In response to Cazzy’s comment on my last post, thank you for letting me know I am not alone. Sometimes it really feels that way. If anyone gets to keep the earnest money it will be my Mom, but her realtor says she’ll probably have to go to small claims court to get it.
Someone like you, thanks for the well wishes. I never expected the teen years to be so difficult, even before my son was diagnosed. I know that we will get through this, somehow. Thank you for stopping by.
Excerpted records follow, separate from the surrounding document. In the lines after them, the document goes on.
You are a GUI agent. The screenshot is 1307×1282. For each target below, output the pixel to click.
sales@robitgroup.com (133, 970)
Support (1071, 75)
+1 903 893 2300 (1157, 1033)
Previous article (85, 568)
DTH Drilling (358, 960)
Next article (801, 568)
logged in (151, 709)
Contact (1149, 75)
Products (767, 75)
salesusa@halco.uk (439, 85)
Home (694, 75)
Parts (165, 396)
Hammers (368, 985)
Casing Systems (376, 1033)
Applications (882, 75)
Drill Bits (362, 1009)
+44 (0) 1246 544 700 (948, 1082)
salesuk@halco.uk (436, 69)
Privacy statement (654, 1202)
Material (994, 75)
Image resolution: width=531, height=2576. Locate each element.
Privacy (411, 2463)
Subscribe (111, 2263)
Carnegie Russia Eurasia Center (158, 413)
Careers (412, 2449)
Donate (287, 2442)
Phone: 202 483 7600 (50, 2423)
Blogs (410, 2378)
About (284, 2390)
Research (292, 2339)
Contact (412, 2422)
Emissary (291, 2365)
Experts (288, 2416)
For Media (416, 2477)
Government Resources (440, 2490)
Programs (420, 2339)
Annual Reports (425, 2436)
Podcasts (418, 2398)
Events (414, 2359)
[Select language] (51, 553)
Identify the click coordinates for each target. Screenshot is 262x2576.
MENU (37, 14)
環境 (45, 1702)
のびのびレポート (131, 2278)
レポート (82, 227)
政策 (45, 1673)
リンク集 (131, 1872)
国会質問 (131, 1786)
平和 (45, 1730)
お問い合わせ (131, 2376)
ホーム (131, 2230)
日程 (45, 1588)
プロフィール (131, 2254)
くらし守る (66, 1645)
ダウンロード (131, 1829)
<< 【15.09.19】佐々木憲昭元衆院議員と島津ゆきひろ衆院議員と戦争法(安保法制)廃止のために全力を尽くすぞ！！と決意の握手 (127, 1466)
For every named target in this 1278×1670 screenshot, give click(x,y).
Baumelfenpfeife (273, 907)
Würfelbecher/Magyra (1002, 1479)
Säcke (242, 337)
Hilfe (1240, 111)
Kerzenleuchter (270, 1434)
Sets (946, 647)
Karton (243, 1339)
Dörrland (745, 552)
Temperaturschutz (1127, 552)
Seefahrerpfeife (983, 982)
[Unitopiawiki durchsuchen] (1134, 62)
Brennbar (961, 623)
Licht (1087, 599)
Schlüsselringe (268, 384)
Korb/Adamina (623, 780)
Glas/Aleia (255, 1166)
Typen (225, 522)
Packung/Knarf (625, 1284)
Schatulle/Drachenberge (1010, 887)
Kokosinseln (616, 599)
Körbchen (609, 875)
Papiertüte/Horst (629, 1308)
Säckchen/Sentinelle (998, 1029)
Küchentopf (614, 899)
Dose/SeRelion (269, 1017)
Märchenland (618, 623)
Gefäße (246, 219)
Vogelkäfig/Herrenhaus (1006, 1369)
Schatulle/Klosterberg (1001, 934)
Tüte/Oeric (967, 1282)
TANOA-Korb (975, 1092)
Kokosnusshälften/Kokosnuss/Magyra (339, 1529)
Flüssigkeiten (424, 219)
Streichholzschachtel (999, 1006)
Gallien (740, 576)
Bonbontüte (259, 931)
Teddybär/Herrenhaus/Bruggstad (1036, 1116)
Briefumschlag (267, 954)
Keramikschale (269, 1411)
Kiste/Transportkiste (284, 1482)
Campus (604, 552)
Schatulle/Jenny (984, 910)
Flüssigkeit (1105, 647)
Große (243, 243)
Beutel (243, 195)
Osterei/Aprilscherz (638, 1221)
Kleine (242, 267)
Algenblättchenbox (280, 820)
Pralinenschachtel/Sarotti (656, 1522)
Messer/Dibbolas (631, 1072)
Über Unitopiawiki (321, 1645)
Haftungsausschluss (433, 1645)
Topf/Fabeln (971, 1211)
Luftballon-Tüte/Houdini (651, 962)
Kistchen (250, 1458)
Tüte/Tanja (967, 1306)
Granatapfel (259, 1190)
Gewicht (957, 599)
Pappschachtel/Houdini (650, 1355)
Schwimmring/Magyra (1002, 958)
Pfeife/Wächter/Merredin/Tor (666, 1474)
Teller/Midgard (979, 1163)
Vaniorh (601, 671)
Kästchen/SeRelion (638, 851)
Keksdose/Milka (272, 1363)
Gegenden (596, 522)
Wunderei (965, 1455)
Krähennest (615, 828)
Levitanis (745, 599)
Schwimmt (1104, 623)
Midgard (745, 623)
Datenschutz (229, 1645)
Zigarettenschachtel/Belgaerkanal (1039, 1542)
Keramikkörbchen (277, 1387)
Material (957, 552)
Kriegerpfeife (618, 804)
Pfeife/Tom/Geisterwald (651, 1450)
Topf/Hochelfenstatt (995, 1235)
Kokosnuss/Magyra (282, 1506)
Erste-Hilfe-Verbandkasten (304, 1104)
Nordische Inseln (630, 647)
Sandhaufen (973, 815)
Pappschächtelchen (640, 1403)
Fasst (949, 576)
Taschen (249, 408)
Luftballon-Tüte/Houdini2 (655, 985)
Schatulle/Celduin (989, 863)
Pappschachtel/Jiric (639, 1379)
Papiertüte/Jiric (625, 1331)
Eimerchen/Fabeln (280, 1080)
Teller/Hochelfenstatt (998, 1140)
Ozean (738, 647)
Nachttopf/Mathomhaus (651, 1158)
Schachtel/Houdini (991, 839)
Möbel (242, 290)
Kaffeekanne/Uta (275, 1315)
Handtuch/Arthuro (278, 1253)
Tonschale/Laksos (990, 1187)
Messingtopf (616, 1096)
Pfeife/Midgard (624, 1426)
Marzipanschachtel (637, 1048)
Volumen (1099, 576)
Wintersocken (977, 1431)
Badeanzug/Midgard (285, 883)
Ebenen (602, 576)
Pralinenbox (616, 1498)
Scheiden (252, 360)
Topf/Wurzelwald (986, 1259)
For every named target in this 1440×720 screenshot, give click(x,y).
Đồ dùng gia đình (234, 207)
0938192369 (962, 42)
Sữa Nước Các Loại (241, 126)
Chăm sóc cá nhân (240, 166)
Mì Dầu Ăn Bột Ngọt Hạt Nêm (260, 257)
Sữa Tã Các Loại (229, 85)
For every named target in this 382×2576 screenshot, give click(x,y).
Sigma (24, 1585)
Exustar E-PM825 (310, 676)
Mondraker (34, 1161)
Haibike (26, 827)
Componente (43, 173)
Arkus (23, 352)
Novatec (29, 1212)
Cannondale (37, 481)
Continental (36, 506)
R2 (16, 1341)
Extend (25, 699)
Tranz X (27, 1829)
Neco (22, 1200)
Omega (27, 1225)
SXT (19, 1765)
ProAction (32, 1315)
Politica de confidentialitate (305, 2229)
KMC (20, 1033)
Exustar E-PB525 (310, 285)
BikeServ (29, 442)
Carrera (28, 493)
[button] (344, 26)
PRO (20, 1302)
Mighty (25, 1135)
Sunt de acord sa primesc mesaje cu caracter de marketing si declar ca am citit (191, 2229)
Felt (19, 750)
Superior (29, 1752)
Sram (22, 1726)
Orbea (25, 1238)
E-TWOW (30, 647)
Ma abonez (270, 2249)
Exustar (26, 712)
I was on the phone most of yesterday and I now have Nathan on the waiting list for three different alternative schools. I spoke with his psychiatrist and his primary care physician, both who said they will happily write letters on his behalf to maybe help speed up the application process. When I told Nathan that he was on the waiting list he seemed much happier. I think just the thought that he might be getting out of this school has really lifted his spirits. They have a lot more programs for teens over the age of 16 or teens who have been arrested, expelled or who are teen parents. Fortunately Nathan qualifies for none of those programs, but it is still frustrating to see how far you have to fall before you can get a hand up.
Polly is doing very well at her school. I spoke with her teacher last Friday and she is getting all As and Bs. Her teacher is very nice and the whole environment at that school feels so positive. She is going to her first dance on Friday. She asked me if I would chaperone and so I said I would, but the office said that I can’t until I fill out a criminal background check. I just had one last year, so I could volunteer at her last school, but they said when your child changes schools you have to get (and pay for) another one.
I’ve only volunteered a few times at my children’s classrooms, preferring to let them have school time be their time. When Nathan was in kindergarten I used to go in and read to a small group sometimes. When Polly was in kindergarten I used to go in and help during journal time. Soon Polly was clinging to me when journal time was over and begging me to stay the entire afternoon. I decided it would be better if we parted ways at the door. The school that Polly is in now requires parents to volunteer sometimes. I can work in the school’s garden, or help in the kitchen, or run copies in the office. All of this after I prove that I am not a violent felon.
I was sad to hear about the death of Anna Nicole’s son. I used to watch that show on E sometimes and he seemed like a sweet young man who really didn’t want to be in front of the camera. The fact that he apparently died trying to treat his depression and who knows what the methadone was for makes me feel bad. Not to get all Tom Cruise on anyone, because I have tried many antidepressants and had a lot of luck with most of them, people, be careful with the drugs you take.
Life is precious, even though it can be a real bear to bare at times. Today I am focusing on cleaning my house and doing some laundry. I haven’t been working at my Mom’s since she returned because I want to focus on my kids and on my own home. I feel guilty in some ways, but in other ways I know that my kids need me most and this is where I need to be. I hope someone buys my Mom’s house. I am tired of devoting so much of my energy to it, tired of having it be the #1 topic of conversation.